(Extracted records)
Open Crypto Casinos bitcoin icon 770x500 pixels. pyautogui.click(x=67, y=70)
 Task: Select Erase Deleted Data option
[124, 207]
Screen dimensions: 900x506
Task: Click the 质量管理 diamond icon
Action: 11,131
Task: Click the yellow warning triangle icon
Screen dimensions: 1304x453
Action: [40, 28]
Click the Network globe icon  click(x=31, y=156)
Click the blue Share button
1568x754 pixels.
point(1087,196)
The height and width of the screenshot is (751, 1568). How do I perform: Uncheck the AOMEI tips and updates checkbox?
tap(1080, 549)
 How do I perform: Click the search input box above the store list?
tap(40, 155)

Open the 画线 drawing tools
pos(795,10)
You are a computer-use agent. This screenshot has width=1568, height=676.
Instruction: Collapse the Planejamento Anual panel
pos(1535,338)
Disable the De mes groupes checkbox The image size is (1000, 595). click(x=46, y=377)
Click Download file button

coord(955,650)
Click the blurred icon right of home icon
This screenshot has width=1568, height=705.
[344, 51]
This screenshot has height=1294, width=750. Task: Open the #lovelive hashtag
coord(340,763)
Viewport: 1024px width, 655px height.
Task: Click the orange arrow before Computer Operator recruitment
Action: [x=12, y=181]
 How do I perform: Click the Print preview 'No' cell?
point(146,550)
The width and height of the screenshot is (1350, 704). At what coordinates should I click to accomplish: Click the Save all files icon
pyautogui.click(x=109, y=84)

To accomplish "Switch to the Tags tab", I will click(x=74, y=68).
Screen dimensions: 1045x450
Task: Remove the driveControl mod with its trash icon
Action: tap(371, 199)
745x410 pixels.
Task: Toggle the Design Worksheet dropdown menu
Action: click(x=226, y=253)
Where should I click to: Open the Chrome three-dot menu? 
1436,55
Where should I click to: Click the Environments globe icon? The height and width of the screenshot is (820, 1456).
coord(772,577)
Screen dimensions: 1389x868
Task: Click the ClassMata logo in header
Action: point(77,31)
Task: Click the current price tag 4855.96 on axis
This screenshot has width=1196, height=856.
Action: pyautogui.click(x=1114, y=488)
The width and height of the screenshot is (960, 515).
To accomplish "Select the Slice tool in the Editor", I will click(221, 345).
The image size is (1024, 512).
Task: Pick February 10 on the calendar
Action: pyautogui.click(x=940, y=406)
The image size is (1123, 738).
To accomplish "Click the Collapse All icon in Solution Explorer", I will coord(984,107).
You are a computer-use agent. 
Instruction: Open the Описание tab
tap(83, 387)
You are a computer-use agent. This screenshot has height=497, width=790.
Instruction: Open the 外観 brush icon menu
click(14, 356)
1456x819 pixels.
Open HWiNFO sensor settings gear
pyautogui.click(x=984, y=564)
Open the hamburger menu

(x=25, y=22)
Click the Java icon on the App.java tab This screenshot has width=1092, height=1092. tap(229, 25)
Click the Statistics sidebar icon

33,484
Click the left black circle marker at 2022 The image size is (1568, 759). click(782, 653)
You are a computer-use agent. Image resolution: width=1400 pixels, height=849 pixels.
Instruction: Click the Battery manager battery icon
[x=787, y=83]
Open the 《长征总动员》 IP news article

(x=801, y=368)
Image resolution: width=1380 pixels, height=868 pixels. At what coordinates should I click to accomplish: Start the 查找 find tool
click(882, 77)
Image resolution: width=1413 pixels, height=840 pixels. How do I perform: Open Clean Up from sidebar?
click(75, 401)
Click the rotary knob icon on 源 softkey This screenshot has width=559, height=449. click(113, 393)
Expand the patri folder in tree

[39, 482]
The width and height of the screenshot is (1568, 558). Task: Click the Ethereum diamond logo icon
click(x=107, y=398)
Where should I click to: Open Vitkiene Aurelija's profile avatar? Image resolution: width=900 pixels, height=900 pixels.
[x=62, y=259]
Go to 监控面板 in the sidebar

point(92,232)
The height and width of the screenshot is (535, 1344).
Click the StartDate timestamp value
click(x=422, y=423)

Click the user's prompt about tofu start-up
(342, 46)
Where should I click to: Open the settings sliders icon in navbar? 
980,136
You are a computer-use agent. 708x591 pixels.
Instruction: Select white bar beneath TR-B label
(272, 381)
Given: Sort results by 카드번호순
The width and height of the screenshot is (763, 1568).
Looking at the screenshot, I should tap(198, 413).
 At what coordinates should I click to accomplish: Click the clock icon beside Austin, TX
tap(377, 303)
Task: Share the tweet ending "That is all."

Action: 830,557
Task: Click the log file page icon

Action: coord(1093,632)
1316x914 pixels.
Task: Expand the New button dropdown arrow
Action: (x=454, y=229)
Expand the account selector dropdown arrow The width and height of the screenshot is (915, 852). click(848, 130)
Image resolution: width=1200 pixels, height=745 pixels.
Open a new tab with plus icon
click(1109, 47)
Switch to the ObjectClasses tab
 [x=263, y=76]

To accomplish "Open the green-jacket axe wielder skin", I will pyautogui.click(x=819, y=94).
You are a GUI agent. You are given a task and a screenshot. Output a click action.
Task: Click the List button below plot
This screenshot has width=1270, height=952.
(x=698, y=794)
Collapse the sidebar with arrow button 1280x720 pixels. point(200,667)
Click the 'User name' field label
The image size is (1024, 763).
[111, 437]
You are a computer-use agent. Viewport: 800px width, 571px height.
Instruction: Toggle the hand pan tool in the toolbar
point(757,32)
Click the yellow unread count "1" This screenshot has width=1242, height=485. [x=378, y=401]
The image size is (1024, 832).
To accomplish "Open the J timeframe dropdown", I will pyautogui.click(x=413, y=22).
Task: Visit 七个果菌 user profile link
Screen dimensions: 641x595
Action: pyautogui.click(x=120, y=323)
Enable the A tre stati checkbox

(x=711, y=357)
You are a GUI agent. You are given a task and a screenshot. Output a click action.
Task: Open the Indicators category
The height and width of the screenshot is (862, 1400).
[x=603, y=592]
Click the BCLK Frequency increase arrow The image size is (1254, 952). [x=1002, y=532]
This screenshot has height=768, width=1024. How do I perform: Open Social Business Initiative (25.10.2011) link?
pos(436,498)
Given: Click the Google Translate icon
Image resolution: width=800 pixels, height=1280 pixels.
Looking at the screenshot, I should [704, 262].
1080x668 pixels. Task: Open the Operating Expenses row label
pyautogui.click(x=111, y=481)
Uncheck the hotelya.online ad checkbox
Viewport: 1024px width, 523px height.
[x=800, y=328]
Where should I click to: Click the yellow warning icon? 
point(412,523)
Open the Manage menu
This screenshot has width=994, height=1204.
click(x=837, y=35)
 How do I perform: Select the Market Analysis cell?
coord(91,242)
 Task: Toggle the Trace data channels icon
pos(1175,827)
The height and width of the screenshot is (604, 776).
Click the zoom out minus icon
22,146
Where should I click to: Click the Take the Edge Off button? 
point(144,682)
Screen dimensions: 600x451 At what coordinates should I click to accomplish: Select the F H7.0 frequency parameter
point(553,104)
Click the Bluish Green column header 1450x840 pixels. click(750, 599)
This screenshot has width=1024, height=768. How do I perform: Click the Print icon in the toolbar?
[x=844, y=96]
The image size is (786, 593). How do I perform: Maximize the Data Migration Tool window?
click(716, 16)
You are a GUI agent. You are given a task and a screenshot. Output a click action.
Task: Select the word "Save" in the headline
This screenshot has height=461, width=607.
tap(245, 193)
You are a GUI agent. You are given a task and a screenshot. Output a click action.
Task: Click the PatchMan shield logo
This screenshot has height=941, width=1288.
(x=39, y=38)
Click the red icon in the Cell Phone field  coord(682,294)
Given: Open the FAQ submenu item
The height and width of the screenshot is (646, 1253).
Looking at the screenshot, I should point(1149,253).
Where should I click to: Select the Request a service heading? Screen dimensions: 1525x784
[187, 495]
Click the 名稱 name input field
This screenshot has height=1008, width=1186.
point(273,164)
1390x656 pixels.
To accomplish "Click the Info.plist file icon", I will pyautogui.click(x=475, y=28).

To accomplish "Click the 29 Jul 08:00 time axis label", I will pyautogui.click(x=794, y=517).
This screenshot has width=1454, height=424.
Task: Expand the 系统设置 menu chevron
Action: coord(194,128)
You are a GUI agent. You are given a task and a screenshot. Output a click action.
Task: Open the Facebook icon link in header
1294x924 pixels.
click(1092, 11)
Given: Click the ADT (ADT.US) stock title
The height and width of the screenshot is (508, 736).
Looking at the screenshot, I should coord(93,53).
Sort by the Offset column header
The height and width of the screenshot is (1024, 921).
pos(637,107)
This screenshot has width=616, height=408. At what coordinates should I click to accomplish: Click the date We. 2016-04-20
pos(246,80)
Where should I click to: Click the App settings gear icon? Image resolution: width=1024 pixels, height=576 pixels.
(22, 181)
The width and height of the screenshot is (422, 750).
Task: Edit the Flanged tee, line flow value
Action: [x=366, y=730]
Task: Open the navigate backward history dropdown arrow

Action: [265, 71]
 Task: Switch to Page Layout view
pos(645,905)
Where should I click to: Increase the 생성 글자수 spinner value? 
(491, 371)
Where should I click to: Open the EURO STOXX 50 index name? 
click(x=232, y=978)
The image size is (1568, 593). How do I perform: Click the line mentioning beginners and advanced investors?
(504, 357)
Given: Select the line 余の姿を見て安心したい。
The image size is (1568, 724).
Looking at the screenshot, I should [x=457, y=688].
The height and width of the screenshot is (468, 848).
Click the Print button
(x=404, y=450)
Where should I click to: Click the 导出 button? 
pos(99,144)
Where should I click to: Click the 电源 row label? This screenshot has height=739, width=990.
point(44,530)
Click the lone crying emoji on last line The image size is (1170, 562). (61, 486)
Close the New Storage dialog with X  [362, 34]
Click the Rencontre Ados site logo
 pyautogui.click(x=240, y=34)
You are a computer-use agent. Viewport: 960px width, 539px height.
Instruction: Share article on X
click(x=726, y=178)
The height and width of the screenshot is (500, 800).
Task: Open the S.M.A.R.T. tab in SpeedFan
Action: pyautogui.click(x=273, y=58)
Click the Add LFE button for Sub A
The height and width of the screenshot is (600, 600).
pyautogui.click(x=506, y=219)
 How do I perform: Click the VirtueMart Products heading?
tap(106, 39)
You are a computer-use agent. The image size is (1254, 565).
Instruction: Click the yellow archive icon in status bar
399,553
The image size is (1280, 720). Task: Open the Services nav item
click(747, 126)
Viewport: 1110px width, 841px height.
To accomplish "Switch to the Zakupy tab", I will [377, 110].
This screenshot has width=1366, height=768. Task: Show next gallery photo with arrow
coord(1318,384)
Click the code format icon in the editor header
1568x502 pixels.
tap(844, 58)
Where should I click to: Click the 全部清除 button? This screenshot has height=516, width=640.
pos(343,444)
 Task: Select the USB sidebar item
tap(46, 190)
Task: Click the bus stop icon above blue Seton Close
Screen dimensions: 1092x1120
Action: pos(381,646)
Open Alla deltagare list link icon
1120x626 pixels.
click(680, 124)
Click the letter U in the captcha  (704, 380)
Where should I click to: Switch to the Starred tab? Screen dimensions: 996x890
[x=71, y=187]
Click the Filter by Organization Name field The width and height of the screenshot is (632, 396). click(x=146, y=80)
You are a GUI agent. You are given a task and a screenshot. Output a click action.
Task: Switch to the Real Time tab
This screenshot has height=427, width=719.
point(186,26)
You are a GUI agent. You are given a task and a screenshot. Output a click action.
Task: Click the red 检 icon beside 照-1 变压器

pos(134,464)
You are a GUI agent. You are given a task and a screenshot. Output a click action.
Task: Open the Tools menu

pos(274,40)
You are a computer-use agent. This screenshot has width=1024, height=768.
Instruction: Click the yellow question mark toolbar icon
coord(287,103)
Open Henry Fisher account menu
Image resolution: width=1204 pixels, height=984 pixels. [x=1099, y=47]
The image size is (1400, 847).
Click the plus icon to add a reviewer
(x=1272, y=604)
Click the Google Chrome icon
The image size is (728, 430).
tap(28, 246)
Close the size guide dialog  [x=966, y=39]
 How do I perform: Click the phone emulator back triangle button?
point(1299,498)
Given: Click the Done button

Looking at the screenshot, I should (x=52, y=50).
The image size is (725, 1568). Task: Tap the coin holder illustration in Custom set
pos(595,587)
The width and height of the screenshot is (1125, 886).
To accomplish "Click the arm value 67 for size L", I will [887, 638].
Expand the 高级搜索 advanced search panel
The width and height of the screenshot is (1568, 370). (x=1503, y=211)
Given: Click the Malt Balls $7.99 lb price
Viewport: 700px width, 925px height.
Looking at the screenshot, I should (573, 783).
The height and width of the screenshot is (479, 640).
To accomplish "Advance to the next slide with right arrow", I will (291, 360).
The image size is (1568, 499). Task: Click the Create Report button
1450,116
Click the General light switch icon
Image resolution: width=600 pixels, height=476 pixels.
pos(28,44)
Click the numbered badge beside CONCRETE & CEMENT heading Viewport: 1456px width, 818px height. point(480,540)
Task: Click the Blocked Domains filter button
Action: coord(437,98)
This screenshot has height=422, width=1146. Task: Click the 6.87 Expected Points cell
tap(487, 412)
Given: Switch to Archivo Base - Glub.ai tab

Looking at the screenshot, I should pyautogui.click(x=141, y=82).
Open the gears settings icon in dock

**GOAL:**
Convert the records into a numbered list, starting with the line that contains "Click the Network" and going on through the line that contains "pyautogui.click(x=109, y=84)", both included. Leave out any blank lines.

**COMPLETE RESPONSE:**
1. Click the Network globe icon  click(x=31, y=156)
2. Click the blue Share button
3. 1568x754 pixels.
4. point(1087,196)
5. The height and width of the screenshot is (751, 1568). How do I perform: Uncheck the AOMEI tips and updates checkbox?
6. tap(1080, 549)
7.  How do I perform: Click the search input box above the store list?
8. tap(40, 155)
9. Open the 画线 drawing tools
10. pos(795,10)
11. You are a computer-use agent. This screenshot has width=1568, height=676.
12. Instruction: Collapse the Planejamento Anual panel
13. pos(1535,338)
14. Disable the De mes groupes checkbox The image size is (1000, 595). click(x=46, y=377)
15. Click Download file button
16. coord(955,650)
17. Click the blurred icon right of home icon
18. This screenshot has width=1568, height=705.
19. [344, 51]
20. This screenshot has height=1294, width=750. Task: Open the #lovelive hashtag
21. coord(340,763)
22. Viewport: 1024px width, 655px height.
23. Task: Click the orange arrow before Computer Operator recruitment
24. Action: [x=12, y=181]
25.  How do I perform: Click the Print preview 'No' cell?
26. point(146,550)
27. The width and height of the screenshot is (1350, 704). At what coordinates should I click to accomplish: Click the Save all files icon
28. pyautogui.click(x=109, y=84)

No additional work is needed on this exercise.